■ TASK DETAILS
Reproduce the piece on company value statements below word for word, from its first line to its last.

Start of DOCUMENT SECTION

Too often, value statements are no more than vague ideals that are impossible to measure, and even harder to implement.

Value means putting your best foot forward

Millions of dollars and an unimaginable number of employee hours have been wasted on the hypocrisy of “core value statements.” Consultants and company leaders form committees and convene at off-site meetings to carefully craft the exact words that will be posted on their lobby wall or their website to describe their raison d’etre. After all, we’ve been taught to tell the world who we are and what’s important to us.

It isn’t hard to guess what words will show up in a typical company values statement; something about “integrity” will no doubt be included, as well as “respecting each other”, “being responsible”, and “honest communication.”

Guess what? It’s all a sham.

Enron published its four values in its annual report: “Respect, Integrity, Communication and Excellence.” Tyco’s governance credo on its website states that “good governance ultimately depends on the quality of its leadership, and it is committed to recruiting and retaining directors and officers of proven leadership and personal integrity.”

We all know the reality in those two situations.

It’s not that those aspirations aren’t admirable. The real problem is two-fold:

  1. Too often, companies fail to translate those lofty words into what an individual is actually expected to do on a day-to-day basis. Without that link to specific actions and behaviors, it’s impossible to actually hold people accountable to the values they are supposed to be demonstrating.
  2. Companies do not measure behavior or give it the same weight and level of importance as they do for more objective performance criteria.

End of DOCUMENT SECTION
Start of DATASET CONTENT

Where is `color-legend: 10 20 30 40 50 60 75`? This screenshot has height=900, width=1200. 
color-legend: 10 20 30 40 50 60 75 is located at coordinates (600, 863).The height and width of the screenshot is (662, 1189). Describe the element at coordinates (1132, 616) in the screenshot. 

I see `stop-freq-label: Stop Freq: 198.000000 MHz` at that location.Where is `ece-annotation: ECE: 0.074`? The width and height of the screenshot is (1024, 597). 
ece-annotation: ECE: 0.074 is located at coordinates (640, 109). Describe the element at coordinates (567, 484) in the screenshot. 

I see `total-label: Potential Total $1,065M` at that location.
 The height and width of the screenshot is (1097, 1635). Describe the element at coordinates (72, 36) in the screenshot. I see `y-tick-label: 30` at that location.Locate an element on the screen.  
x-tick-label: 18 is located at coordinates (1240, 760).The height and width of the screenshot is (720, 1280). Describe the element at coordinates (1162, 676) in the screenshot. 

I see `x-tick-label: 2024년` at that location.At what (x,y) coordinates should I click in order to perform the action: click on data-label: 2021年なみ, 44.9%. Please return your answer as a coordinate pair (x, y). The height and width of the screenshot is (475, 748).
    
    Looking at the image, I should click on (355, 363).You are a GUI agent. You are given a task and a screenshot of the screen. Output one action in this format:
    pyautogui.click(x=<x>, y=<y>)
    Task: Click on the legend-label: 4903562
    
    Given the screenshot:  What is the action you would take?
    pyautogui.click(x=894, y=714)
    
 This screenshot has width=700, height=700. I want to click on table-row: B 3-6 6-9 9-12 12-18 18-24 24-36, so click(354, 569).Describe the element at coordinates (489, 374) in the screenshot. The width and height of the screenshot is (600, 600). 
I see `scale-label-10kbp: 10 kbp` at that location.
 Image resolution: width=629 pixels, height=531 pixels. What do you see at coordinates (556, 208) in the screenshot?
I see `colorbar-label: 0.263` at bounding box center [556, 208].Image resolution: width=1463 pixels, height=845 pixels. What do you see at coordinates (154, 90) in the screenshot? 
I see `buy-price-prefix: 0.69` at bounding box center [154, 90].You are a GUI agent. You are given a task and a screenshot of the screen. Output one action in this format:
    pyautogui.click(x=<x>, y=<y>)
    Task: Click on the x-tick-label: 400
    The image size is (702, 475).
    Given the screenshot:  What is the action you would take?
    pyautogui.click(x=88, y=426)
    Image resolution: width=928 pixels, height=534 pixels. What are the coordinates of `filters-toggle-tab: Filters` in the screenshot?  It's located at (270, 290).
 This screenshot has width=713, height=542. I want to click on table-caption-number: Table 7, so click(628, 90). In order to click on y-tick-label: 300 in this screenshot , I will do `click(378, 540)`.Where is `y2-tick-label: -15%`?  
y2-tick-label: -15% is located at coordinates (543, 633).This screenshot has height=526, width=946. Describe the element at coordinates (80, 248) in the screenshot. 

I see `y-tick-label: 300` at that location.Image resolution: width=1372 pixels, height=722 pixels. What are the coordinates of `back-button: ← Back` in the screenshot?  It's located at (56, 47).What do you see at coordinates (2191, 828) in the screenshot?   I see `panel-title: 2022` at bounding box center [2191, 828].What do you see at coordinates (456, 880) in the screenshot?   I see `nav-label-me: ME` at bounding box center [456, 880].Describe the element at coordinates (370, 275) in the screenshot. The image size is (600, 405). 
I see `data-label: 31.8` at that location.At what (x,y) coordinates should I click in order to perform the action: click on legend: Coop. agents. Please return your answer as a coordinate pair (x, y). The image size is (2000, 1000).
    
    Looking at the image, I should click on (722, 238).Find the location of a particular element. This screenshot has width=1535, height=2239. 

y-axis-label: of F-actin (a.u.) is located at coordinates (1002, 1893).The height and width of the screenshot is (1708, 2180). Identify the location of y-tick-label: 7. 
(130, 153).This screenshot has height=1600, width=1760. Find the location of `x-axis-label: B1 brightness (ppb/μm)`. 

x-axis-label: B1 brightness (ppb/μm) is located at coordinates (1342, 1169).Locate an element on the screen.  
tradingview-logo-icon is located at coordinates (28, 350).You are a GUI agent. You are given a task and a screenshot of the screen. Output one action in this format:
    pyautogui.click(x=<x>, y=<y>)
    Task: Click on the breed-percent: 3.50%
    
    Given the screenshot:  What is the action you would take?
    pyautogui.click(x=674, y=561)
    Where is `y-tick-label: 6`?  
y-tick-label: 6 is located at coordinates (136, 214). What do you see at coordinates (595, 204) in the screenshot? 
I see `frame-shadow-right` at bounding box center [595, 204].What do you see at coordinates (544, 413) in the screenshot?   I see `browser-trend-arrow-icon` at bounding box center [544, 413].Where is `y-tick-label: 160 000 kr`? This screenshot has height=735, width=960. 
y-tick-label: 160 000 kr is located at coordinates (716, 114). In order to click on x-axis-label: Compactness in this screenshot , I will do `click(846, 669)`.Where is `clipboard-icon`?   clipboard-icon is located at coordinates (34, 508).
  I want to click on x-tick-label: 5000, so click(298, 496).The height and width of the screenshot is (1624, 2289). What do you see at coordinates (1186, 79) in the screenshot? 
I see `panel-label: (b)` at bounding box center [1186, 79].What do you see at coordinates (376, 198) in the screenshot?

End of DATASET CONTENT

■ EXERCISE ANSWER
Too often, value statements are no more than vague ideals that are impossible to measure, and even harder to implement.

Value means putting your best foot forward

Millions of dollars and an unimaginable number of employee hours have been wasted on the hypocrisy of “core value statements.” Consultants and company leaders form committees and convene at off-site meetings to carefully craft the exact words that will be posted on their lobby wall or their website to describe their raison d’etre. After all, we’ve been taught to tell the world who we are and what’s important to us.

It isn’t hard to guess what words will show up in a typical company values statement; something about “integrity” will no doubt be included, as well as “respecting each other”, “being responsible”, and “honest communication.”

Guess what? It’s all a sham.

Enron published its four values in its annual report: “Respect, Integrity, Communication and Excellence.” Tyco’s governance credo on its website states that “good governance ultimately depends on the quality of its leadership, and it is committed to recruiting and retaining directors and officers of proven leadership and personal integrity.”

We all know the reality in those two situations.

It’s not that those aspirations aren’t admirable. The real problem is two-fold:

  1. Too often, companies fail to translate those lofty words into what an individual is actually expected to do on a day-to-day basis. Without that link to specific actions and behaviors, it’s impossible to actually hold people accountable to the values they are supposed to be demonstrating.
  2. Companies do not measure behavior or give it the same weight and level of importance as they do for more objective performance criteria.